Given that previous experience, there was nothing particularly unexpected or significant about piecing the sunset, so I didn’t bother creating a mini jigsaw.
Pieces away. Next one open.
The contrast was startling. It looks very, very muddy. Sometimes, a jigsaw has a sense of song. There could be a song in there somewhere, but it’s not a genre I’m familiar with. The amount of timber furniture certainly has an impact. When looking at the box, the highlights in the image stand out; of course. When looking in the box, the highlights are overwhelmed.

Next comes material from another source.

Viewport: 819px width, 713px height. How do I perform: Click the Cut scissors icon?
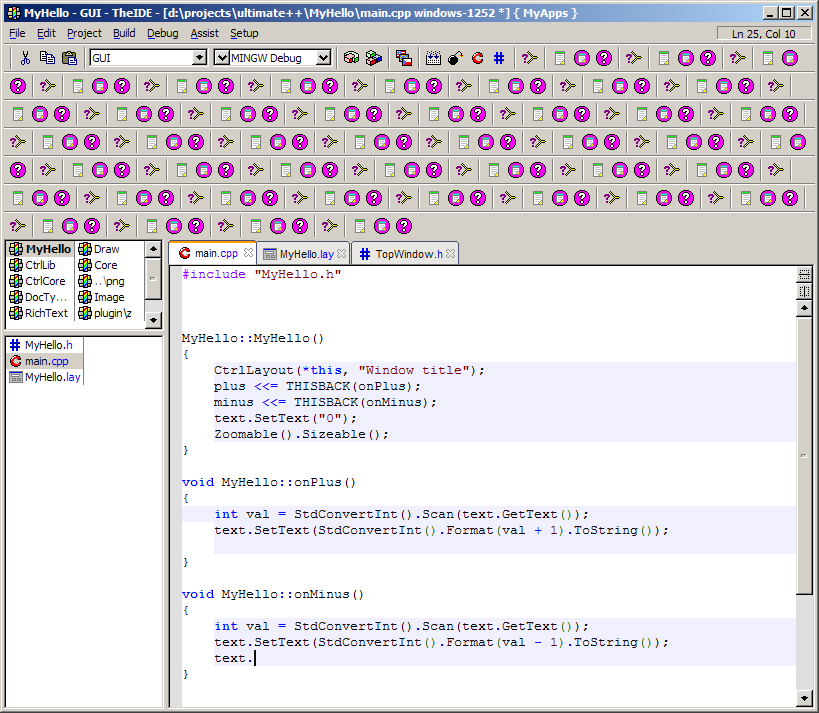pyautogui.click(x=26, y=58)

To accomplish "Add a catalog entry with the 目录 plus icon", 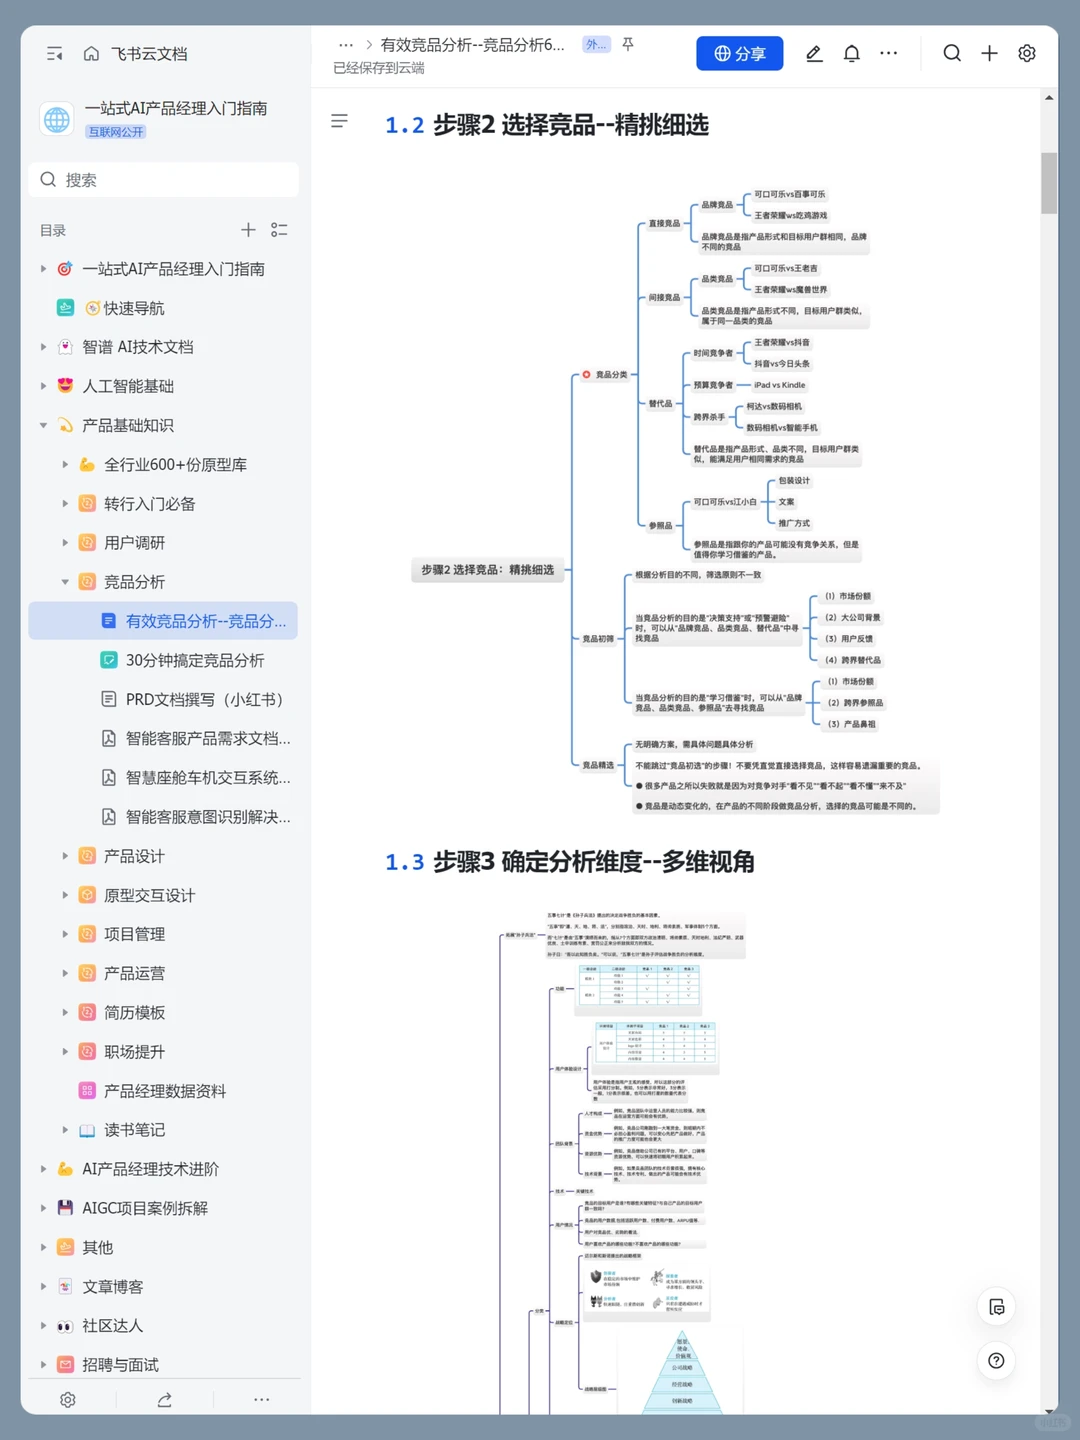I will [x=248, y=230].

In response, I needed to create that mini jigsaw I’d so lazily avoided.
Out came the disassembled sunset and it’s brightest pieces.
Out came the camera and, now, haste produces a less than satisfying image. It too stands in contrast to the jigsaw just completed but for a different reason, too pale, too washed out.

I try again.
First step, adopt the traditional “make the colours pop” background. Black. Second step, dial back the brightness of the image, just a little. In both images, the increased contrast level is the same.
That feels more like it.

Series notes
In this photographic series called “Mini Jigsaws”, I select a small number of odd pieces from a puzzle just completed and re-assemble them. The aim is to distill something of the experience thrown up by this particular puzzle.
This was a Hinkler Books puzzle called “Tindakon Dazang Beach, Sabah, Malaysia”.